/hilsort

Hilbert-related calculations plus sorting points in Euclidean space using space-filling curves.

Primary LanguageC++GNU Lesser General Public License v2.1LGPL-2.1

Hilbert-related calculations plus sorting points in Euclidean space using space-filling curves.

A space-filling curve is a curve whose trajectory traverses and covers every point within a higher-dimensional region, often exemplified by the unit square (or, in more general cases, an n-dimensional unit hypercube). These curves have been heavily researched for their locality-preserving properties and are especially useful for dimensionality reduction.

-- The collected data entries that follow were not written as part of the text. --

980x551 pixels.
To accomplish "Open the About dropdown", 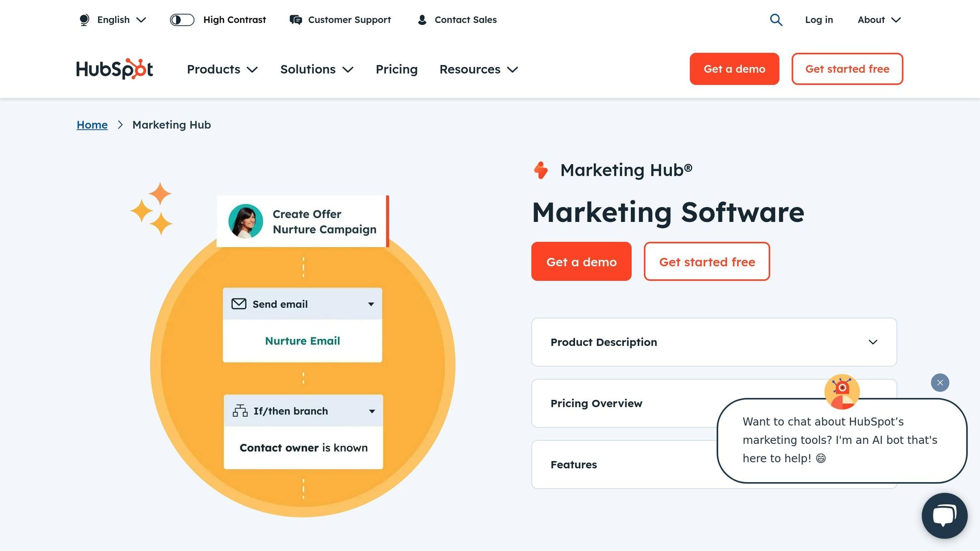I will [879, 20].
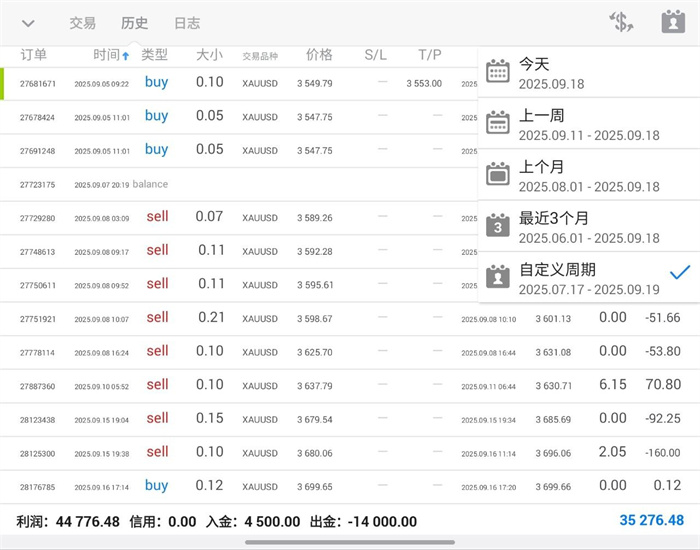Image resolution: width=700 pixels, height=550 pixels.
Task: Click the 价格 column header
Action: click(319, 55)
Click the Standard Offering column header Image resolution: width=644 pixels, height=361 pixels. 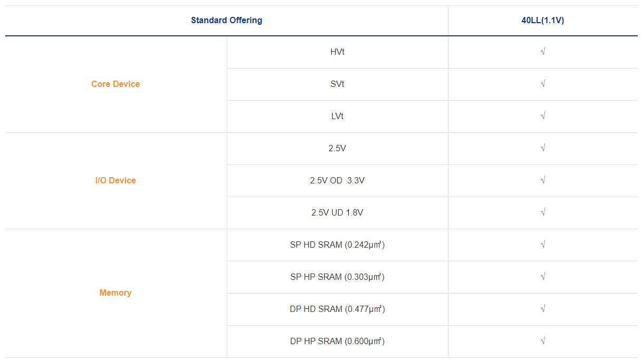click(x=227, y=21)
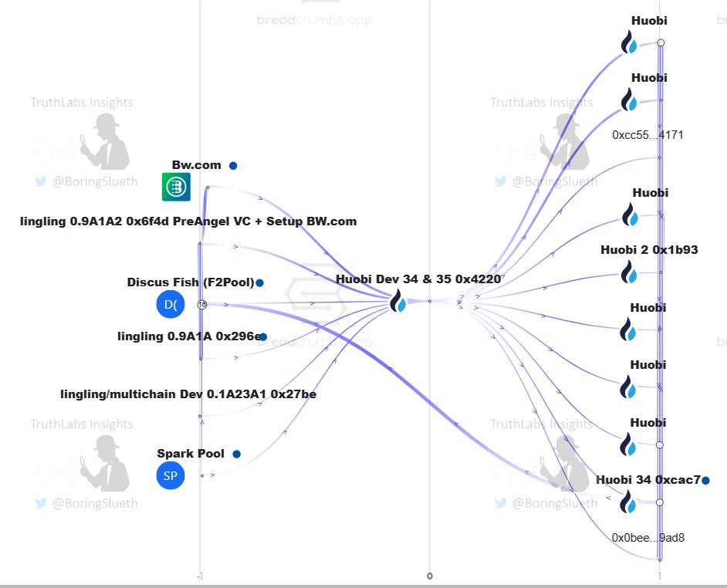This screenshot has height=588, width=727.
Task: Click the Huobi icon above the 0xcc55...4171 label
Action: (631, 100)
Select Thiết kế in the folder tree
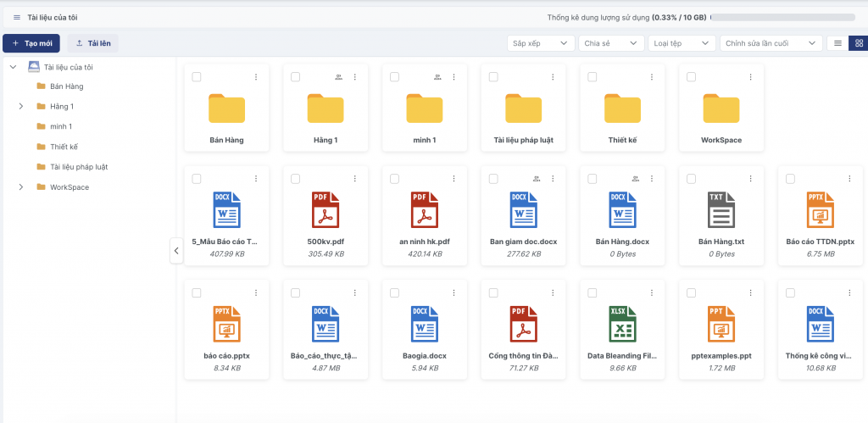 click(64, 147)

The current module is a Python binding for Doug Moore's Fast Hilbert Curve Generation plus extra functionality to use the methods for sorting points in Euclidean space using space-filling curves. The number of nbits bits determines the precision of the curve, and the algorithm work under the constraint ndims * nbits <= 64.

Fast Hilbert Curve Generation, Sorting, and Range Queries

Text from the original web page:

## Fast Hilbert Curve Generation, Sorting, and Range Queries

Hilbert curves are one of a class of space filling curves - continuous, nonsmooth
curves that pass arbitrarily close to every point in space of arbitrary dimension
- and much information about planar Hilbert curves is on the web - see here for
example - but little information on efficient generation of Hilbert curves and
related activities like Hilbert sorting, Hilbert range queries, and so on, is
available. The common recursive generation of planar Hilbert curves does not easily
lead to fast nonrecursive algorithms for related problems, nor to higher-dimensional
generalizations. A rather opaque description of a nonrecursive algorithm by Butz 
("Alternative Algorithm for Hilbert's Space-Filling Curve", IEEE Trans. Comp.,
April, 1971, pp 424-426) led to an implementation by Spencer Thomas that appeared
in Graphics Gems and has been widely circulated on the net.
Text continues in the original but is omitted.